(Material provided):

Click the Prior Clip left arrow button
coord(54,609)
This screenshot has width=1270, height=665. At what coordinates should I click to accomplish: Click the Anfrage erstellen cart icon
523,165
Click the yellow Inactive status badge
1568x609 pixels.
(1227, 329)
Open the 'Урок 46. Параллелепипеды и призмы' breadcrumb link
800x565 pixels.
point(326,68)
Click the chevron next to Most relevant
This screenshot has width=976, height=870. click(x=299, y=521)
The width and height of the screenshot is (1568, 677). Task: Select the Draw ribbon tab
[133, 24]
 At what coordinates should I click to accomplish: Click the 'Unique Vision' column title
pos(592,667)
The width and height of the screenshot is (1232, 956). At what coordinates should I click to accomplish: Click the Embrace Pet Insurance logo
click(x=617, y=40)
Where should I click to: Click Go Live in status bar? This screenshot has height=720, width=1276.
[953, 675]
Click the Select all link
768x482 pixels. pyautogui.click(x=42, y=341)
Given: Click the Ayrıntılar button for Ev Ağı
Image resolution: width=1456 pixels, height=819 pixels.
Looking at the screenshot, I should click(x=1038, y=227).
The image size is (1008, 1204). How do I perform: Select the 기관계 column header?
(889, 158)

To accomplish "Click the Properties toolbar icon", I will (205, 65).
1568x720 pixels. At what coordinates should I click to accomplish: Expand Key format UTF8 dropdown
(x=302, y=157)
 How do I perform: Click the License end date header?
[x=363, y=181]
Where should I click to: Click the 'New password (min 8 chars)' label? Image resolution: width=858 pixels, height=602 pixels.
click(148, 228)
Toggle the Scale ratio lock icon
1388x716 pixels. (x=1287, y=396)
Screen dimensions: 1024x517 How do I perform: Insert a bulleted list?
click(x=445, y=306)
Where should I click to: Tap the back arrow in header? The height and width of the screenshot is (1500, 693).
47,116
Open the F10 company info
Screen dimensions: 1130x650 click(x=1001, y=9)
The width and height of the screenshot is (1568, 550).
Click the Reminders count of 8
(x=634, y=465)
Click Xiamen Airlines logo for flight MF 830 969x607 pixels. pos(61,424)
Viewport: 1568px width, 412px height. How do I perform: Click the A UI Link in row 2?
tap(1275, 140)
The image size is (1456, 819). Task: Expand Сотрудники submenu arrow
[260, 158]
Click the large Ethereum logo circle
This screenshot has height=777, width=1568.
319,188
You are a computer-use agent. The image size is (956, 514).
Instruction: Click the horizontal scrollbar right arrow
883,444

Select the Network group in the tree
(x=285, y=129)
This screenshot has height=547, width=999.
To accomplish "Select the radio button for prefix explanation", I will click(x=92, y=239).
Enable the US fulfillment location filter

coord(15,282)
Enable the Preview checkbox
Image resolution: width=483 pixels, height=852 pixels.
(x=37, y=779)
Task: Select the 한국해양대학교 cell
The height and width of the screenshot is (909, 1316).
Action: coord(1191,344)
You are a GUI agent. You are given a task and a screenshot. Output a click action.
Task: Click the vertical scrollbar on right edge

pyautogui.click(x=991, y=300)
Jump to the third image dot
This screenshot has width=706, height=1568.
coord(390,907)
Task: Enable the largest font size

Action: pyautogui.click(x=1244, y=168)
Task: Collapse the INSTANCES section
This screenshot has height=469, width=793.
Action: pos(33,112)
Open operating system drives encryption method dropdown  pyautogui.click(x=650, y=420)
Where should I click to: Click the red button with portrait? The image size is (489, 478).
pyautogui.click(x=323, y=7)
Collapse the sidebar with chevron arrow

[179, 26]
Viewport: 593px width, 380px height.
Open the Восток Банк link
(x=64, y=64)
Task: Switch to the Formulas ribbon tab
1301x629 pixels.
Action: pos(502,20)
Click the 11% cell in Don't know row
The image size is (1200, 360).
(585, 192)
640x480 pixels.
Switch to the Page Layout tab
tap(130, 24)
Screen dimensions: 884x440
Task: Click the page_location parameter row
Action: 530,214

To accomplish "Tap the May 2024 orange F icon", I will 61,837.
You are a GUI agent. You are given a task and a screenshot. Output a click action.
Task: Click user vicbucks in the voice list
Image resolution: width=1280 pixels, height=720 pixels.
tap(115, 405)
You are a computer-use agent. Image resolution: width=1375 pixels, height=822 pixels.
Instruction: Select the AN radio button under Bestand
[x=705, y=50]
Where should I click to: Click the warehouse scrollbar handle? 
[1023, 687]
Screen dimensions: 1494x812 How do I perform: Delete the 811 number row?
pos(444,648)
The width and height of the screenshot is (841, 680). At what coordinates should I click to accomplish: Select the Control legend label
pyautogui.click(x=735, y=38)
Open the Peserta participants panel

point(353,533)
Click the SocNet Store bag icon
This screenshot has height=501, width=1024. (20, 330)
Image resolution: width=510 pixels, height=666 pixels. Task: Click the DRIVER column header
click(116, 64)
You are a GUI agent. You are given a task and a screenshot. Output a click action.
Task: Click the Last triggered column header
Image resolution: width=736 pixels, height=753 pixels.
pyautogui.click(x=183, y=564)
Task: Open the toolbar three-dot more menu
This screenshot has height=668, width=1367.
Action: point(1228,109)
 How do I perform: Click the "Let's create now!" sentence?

(Written request): Rewrite all of the rows above, changing each "column header" to "column heading" and leaving everything else as it is.

(Task response):
Click the Prior Clip left arrow button
coord(54,609)
This screenshot has width=1270, height=665. At what coordinates should I click to accomplish: Click the Anfrage erstellen cart icon
523,165
Click the yellow Inactive status badge
1568x609 pixels.
(1227, 329)
Open the 'Урок 46. Параллелепипеды и призмы' breadcrumb link
800x565 pixels.
point(326,68)
Click the chevron next to Most relevant
This screenshot has width=976, height=870. click(x=299, y=521)
The width and height of the screenshot is (1568, 677). Task: Select the Draw ribbon tab
[133, 24]
 At what coordinates should I click to accomplish: Click the 'Unique Vision' column title
pos(592,667)
The width and height of the screenshot is (1232, 956). At what coordinates should I click to accomplish: Click the Embrace Pet Insurance logo
click(x=617, y=40)
Where should I click to: Click Go Live in status bar? This screenshot has height=720, width=1276.
[953, 675]
Click the Select all link
768x482 pixels. pyautogui.click(x=42, y=341)
Given: Click the Ayrıntılar button for Ev Ağı
Image resolution: width=1456 pixels, height=819 pixels.
Looking at the screenshot, I should click(x=1038, y=227).
The image size is (1008, 1204). How do I perform: Select the 기관계 column heading?
(889, 158)

To accomplish "Click the Properties toolbar icon", I will (205, 65).
1568x720 pixels. At what coordinates should I click to accomplish: Expand Key format UTF8 dropdown
(x=302, y=157)
 How do I perform: Click the License end date header?
[x=363, y=181]
Where should I click to: Click the 'New password (min 8 chars)' label? Image resolution: width=858 pixels, height=602 pixels.
click(148, 228)
Toggle the Scale ratio lock icon
1388x716 pixels. (x=1287, y=396)
Screen dimensions: 1024x517 How do I perform: Insert a bulleted list?
click(x=445, y=306)
Where should I click to: Tap the back arrow in header? The height and width of the screenshot is (1500, 693).
47,116
Open the F10 company info
Screen dimensions: 1130x650 click(x=1001, y=9)
The width and height of the screenshot is (1568, 550).
Click the Reminders count of 8
(x=634, y=465)
Click Xiamen Airlines logo for flight MF 830 969x607 pixels. pos(61,424)
Viewport: 1568px width, 412px height. How do I perform: Click the A UI Link in row 2?
tap(1275, 140)
The image size is (1456, 819). Task: Expand Сотрудники submenu arrow
[260, 158]
Click the large Ethereum logo circle
This screenshot has height=777, width=1568.
319,188
You are a computer-use agent. The image size is (956, 514).
Instruction: Click the horizontal scrollbar right arrow
883,444

Select the Network group in the tree
(x=285, y=129)
This screenshot has height=547, width=999.
To accomplish "Select the radio button for prefix explanation", I will click(x=92, y=239).
Enable the US fulfillment location filter

coord(15,282)
Enable the Preview checkbox
Image resolution: width=483 pixels, height=852 pixels.
(x=37, y=779)
Task: Select the 한국해양대학교 cell
The height and width of the screenshot is (909, 1316).
Action: coord(1191,344)
You are a GUI agent. You are given a task and a screenshot. Output a click action.
Task: Click the vertical scrollbar on right edge

pyautogui.click(x=991, y=300)
Jump to the third image dot
This screenshot has width=706, height=1568.
coord(390,907)
Task: Enable the largest font size

Action: pyautogui.click(x=1244, y=168)
Task: Collapse the INSTANCES section
This screenshot has height=469, width=793.
Action: pos(33,112)
Open operating system drives encryption method dropdown  pyautogui.click(x=650, y=420)
Where should I click to: Click the red button with portrait? The image size is (489, 478).
pyautogui.click(x=323, y=7)
Collapse the sidebar with chevron arrow

[179, 26]
Viewport: 593px width, 380px height.
Open the Восток Банк link
(x=64, y=64)
Task: Switch to the Formulas ribbon tab
1301x629 pixels.
Action: pos(502,20)
Click the 11% cell in Don't know row
The image size is (1200, 360).
(585, 192)
640x480 pixels.
Switch to the Page Layout tab
tap(130, 24)
Screen dimensions: 884x440
Task: Click the page_location parameter row
Action: 530,214

To accomplish "Tap the May 2024 orange F icon", I will 61,837.
You are a GUI agent. You are given a task and a screenshot. Output a click action.
Task: Click user vicbucks in the voice list
Image resolution: width=1280 pixels, height=720 pixels.
tap(115, 405)
You are a computer-use agent. Image resolution: width=1375 pixels, height=822 pixels.
Instruction: Select the AN radio button under Bestand
[x=705, y=50]
Where should I click to: Click the warehouse scrollbar handle? 
[1023, 687]
Screen dimensions: 1494x812 How do I perform: Delete the 811 number row?
pos(444,648)
The width and height of the screenshot is (841, 680). At what coordinates should I click to accomplish: Select the Control legend label
pyautogui.click(x=735, y=38)
Open the Peserta participants panel

point(353,533)
Click the SocNet Store bag icon
This screenshot has height=501, width=1024. (20, 330)
Image resolution: width=510 pixels, height=666 pixels. Task: Click the DRIVER column heading
click(116, 64)
You are a GUI agent. You are given a task and a screenshot. Output a click action.
Task: Click the Last triggered column heading
Image resolution: width=736 pixels, height=753 pixels.
pyautogui.click(x=183, y=564)
Task: Open the toolbar three-dot more menu
This screenshot has height=668, width=1367.
Action: point(1228,109)
 How do I perform: Click the "Let's create now!" sentence?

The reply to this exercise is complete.